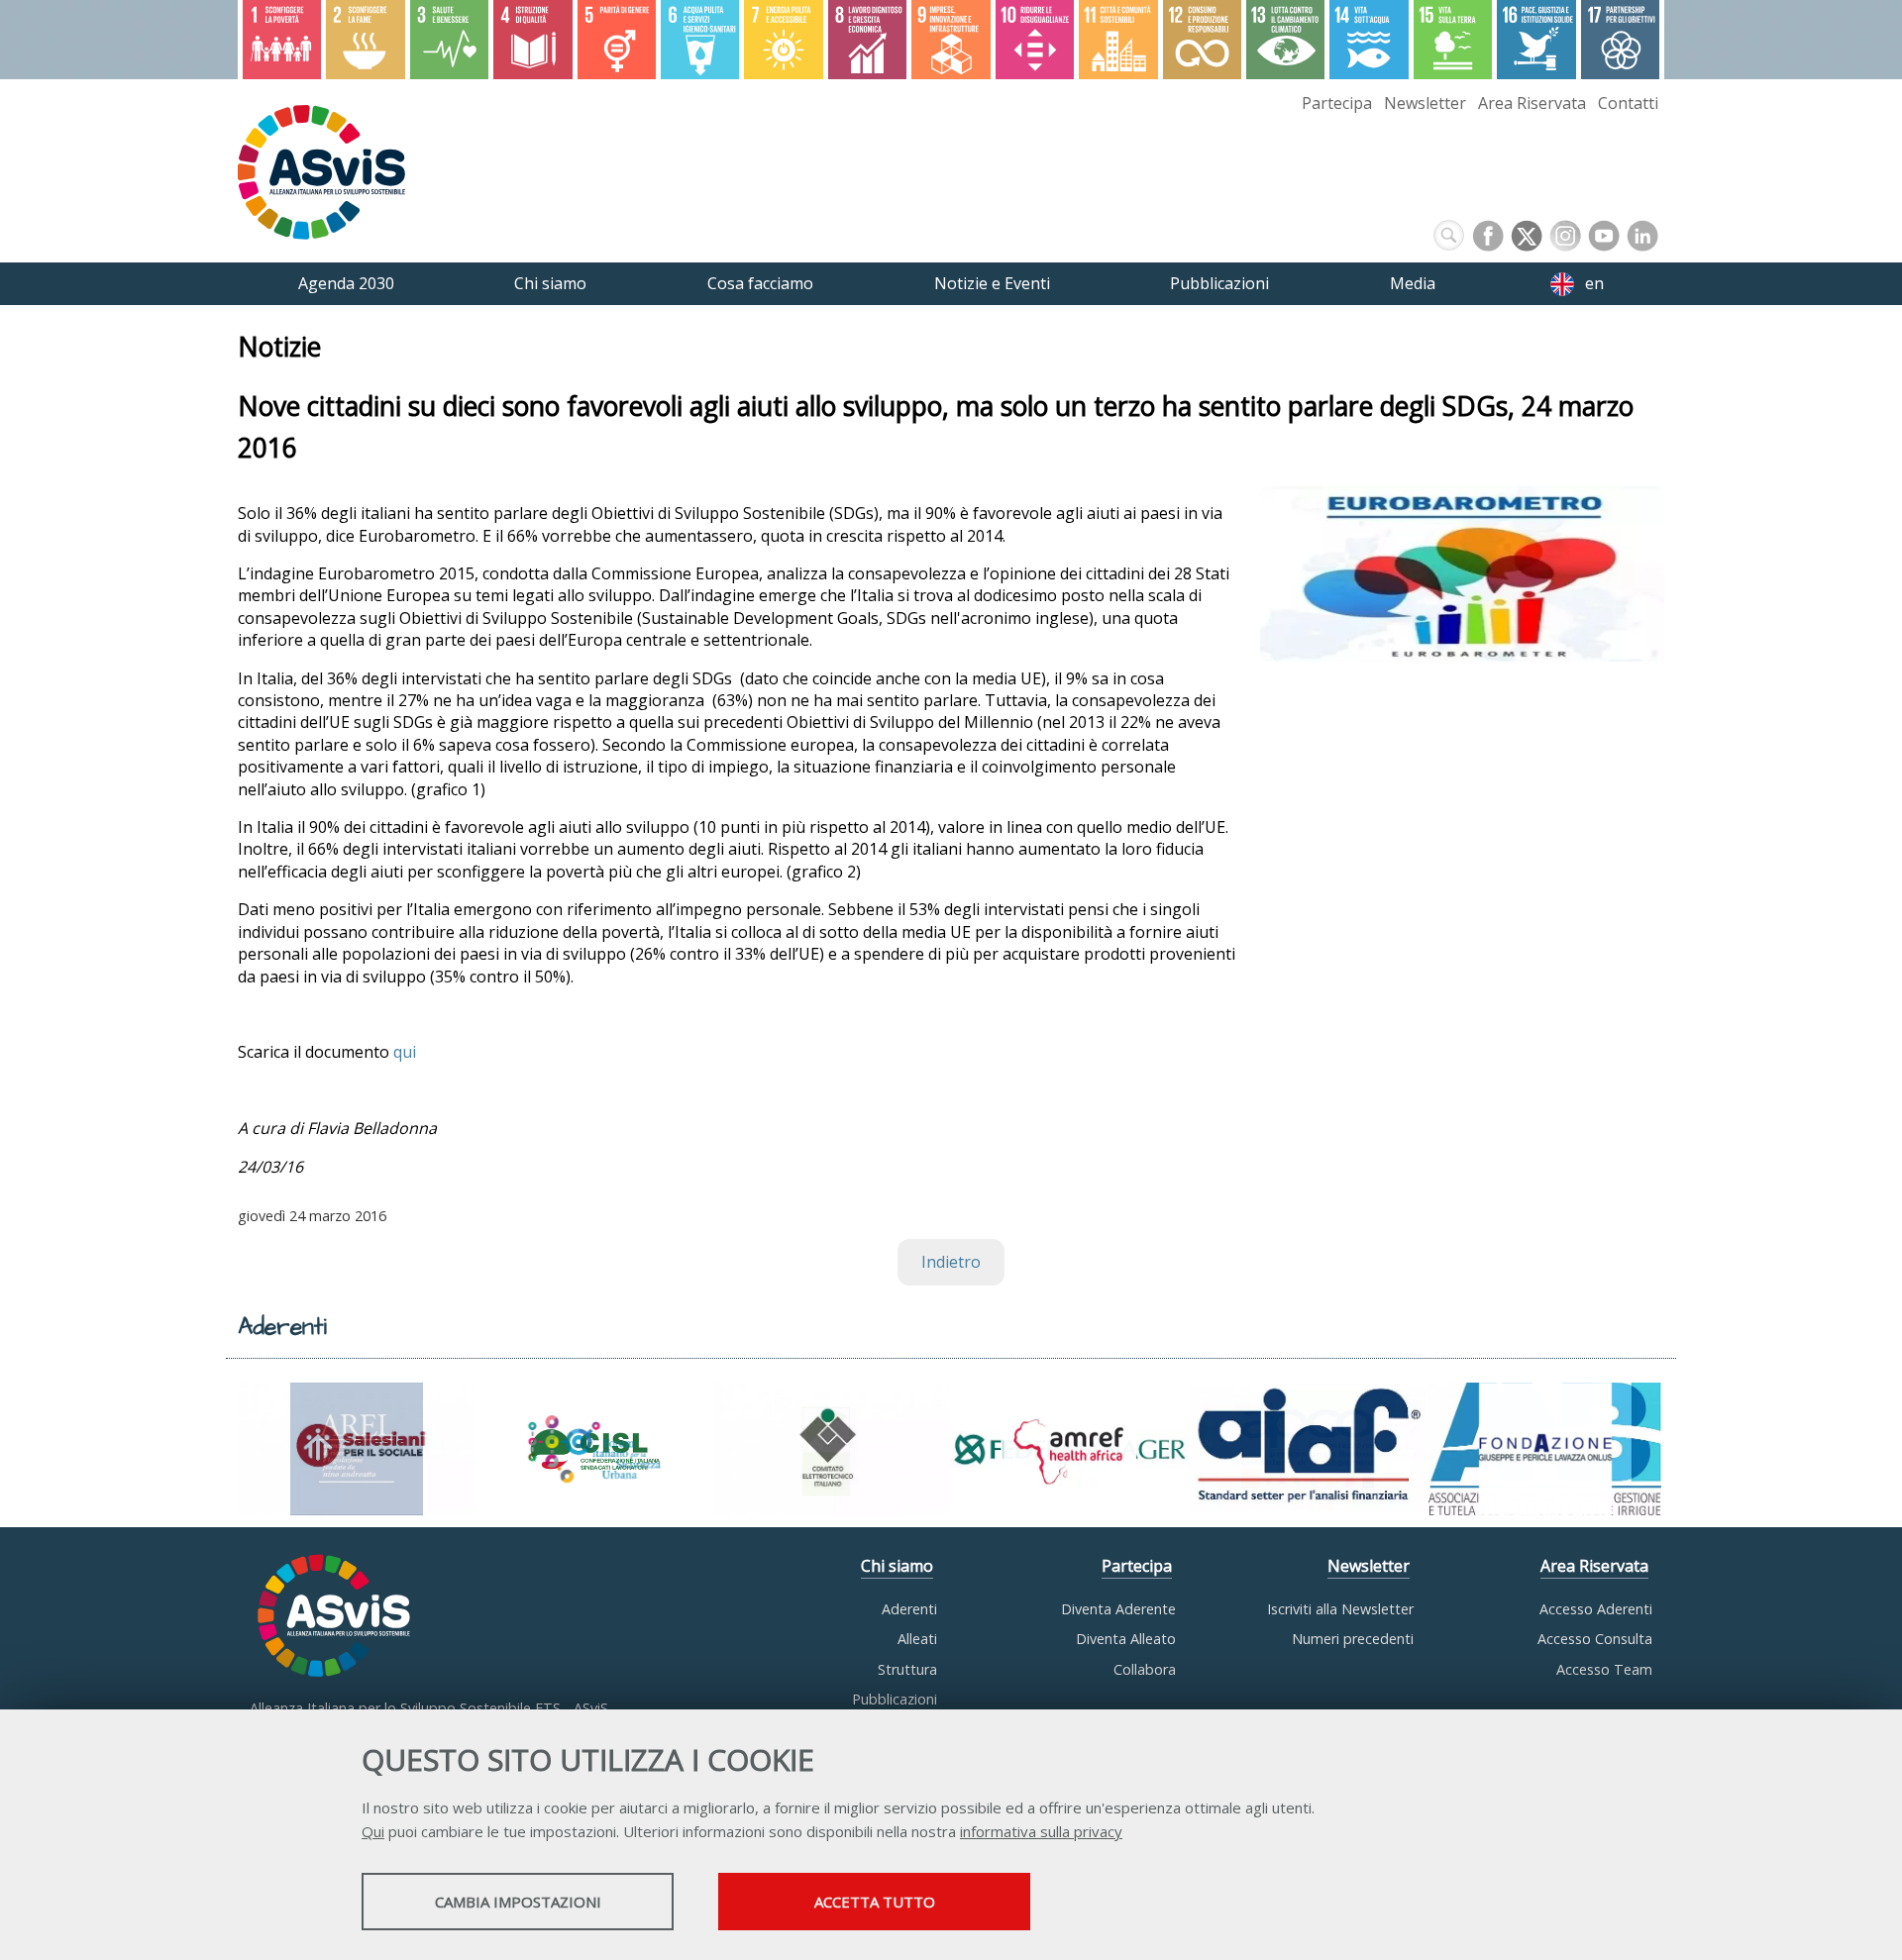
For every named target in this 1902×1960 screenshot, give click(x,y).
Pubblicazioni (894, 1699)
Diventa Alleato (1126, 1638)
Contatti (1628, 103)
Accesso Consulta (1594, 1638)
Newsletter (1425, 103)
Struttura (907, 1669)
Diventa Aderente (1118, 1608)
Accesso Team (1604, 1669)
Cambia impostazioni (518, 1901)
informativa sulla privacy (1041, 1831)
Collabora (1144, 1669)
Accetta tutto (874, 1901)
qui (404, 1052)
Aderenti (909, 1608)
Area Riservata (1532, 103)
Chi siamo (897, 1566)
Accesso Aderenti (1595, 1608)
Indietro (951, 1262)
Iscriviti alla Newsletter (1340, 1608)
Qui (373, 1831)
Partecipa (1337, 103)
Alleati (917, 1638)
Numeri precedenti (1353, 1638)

...

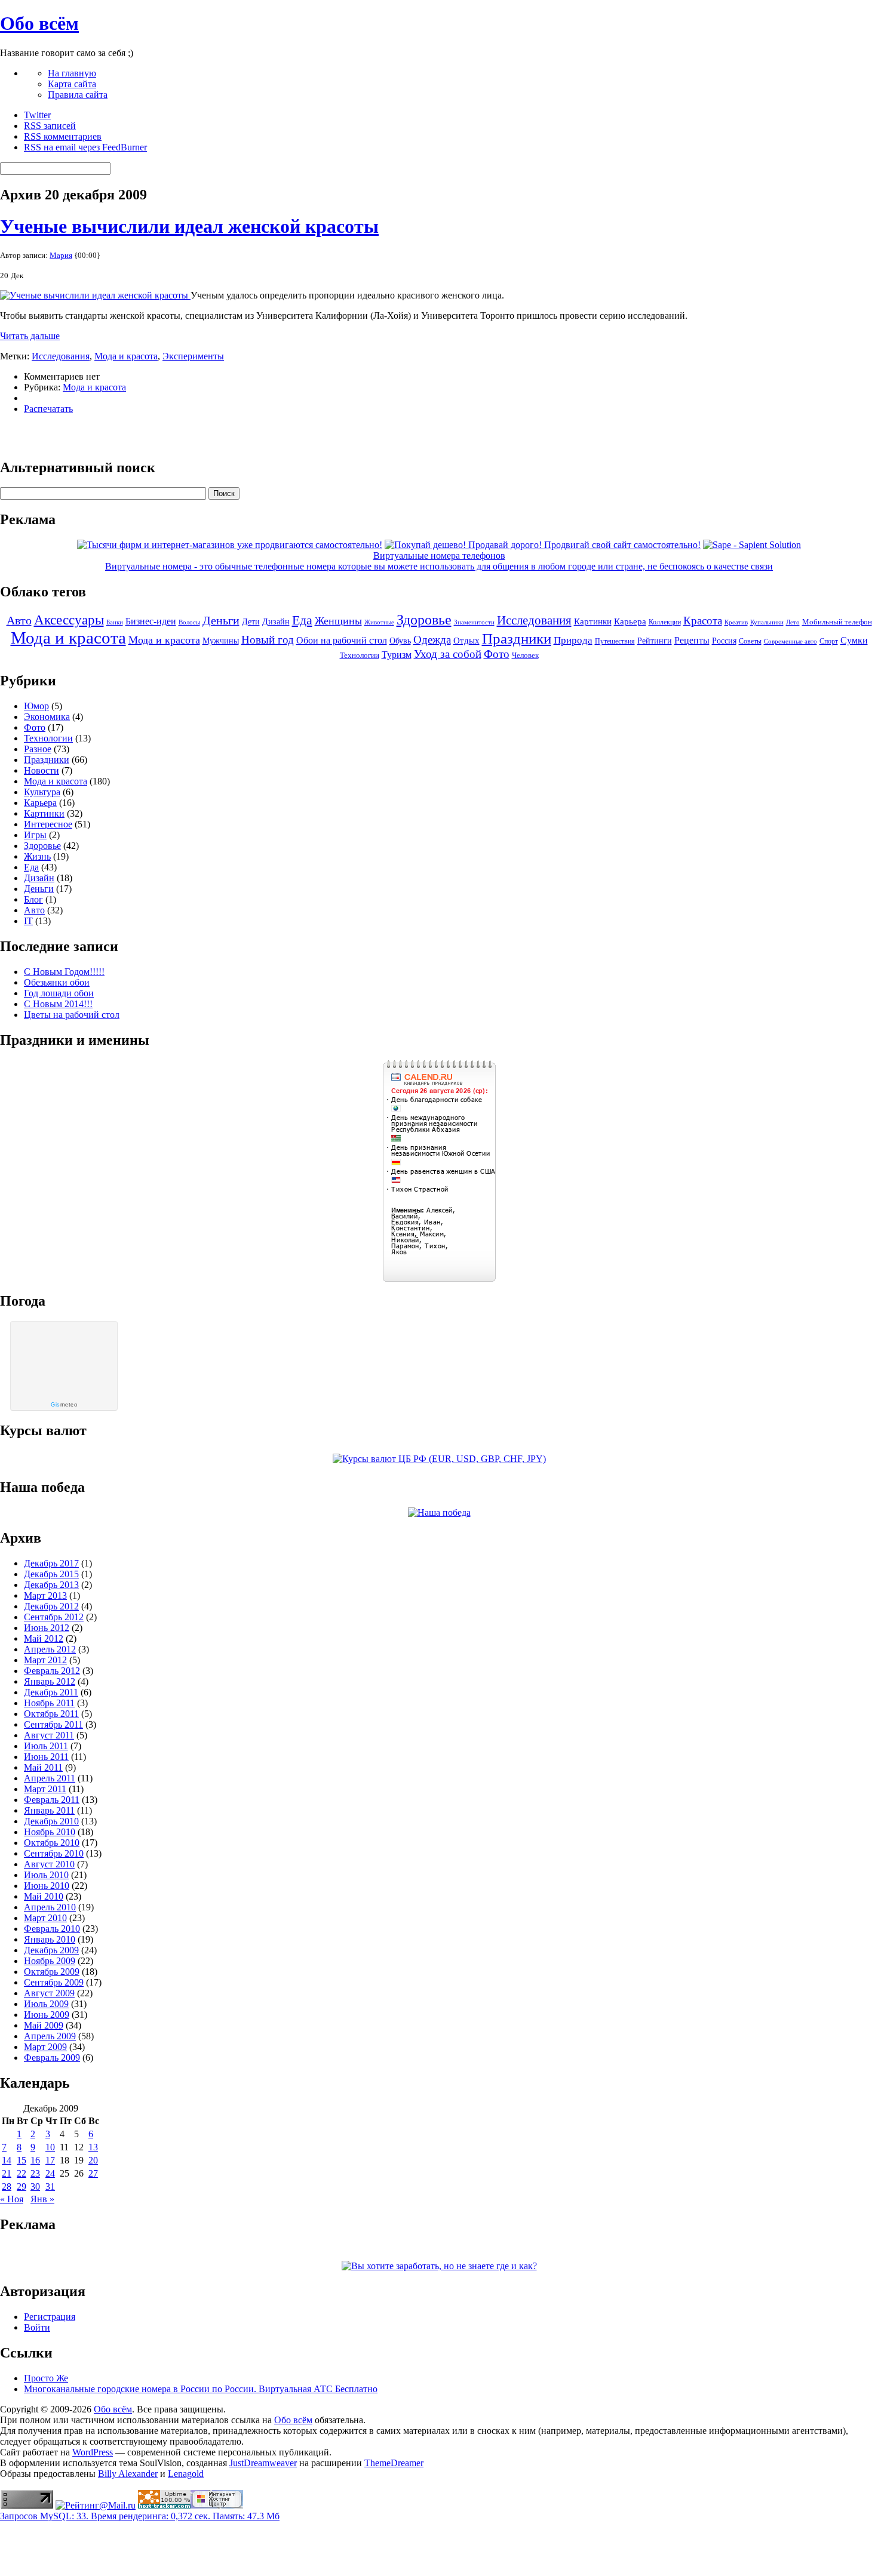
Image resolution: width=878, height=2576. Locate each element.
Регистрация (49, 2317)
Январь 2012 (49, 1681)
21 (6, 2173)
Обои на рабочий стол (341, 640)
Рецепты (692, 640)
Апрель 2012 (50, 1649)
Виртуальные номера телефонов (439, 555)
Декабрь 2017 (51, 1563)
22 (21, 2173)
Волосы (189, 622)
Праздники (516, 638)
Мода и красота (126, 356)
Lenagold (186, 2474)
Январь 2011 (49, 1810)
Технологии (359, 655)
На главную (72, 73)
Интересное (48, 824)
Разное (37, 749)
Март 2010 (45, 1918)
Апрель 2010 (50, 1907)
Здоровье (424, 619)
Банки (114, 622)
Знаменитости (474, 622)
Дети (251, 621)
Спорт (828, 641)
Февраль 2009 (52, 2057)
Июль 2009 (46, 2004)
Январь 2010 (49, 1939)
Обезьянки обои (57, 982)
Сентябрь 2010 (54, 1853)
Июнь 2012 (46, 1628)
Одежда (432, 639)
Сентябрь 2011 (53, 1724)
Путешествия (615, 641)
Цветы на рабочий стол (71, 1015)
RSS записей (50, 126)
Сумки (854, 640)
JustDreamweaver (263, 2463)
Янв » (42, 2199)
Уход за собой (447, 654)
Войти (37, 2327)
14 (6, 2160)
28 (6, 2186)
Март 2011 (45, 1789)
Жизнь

...

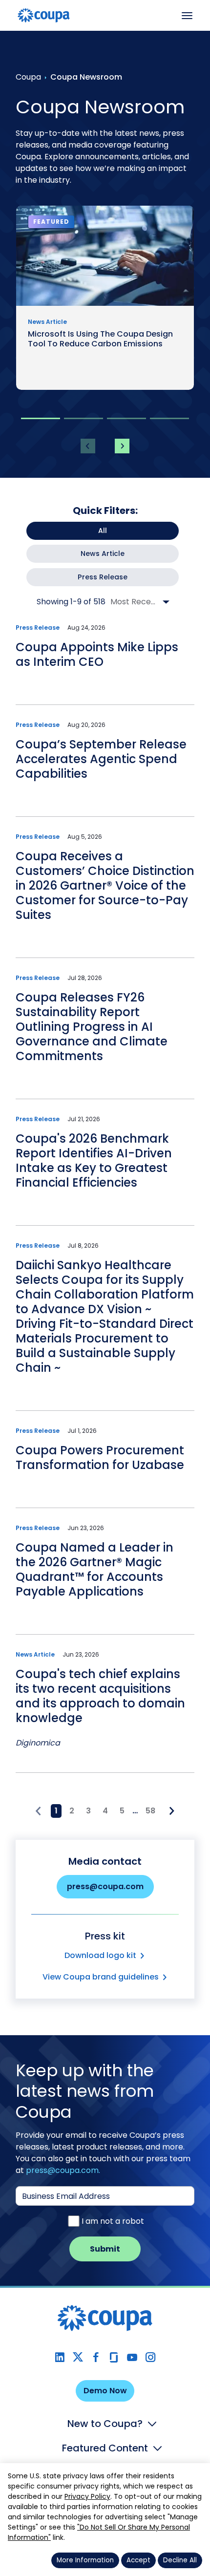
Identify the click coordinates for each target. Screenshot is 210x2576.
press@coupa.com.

WHAT THE EXERCISE ASKS:
Lines with the string "target": pick each one out of the material and return it.

RESPONSE:
For every named target in this 1902×1960 screenshot, give click(x,y).
Identify the click coordinates for each target. Screenshot is 210x2576.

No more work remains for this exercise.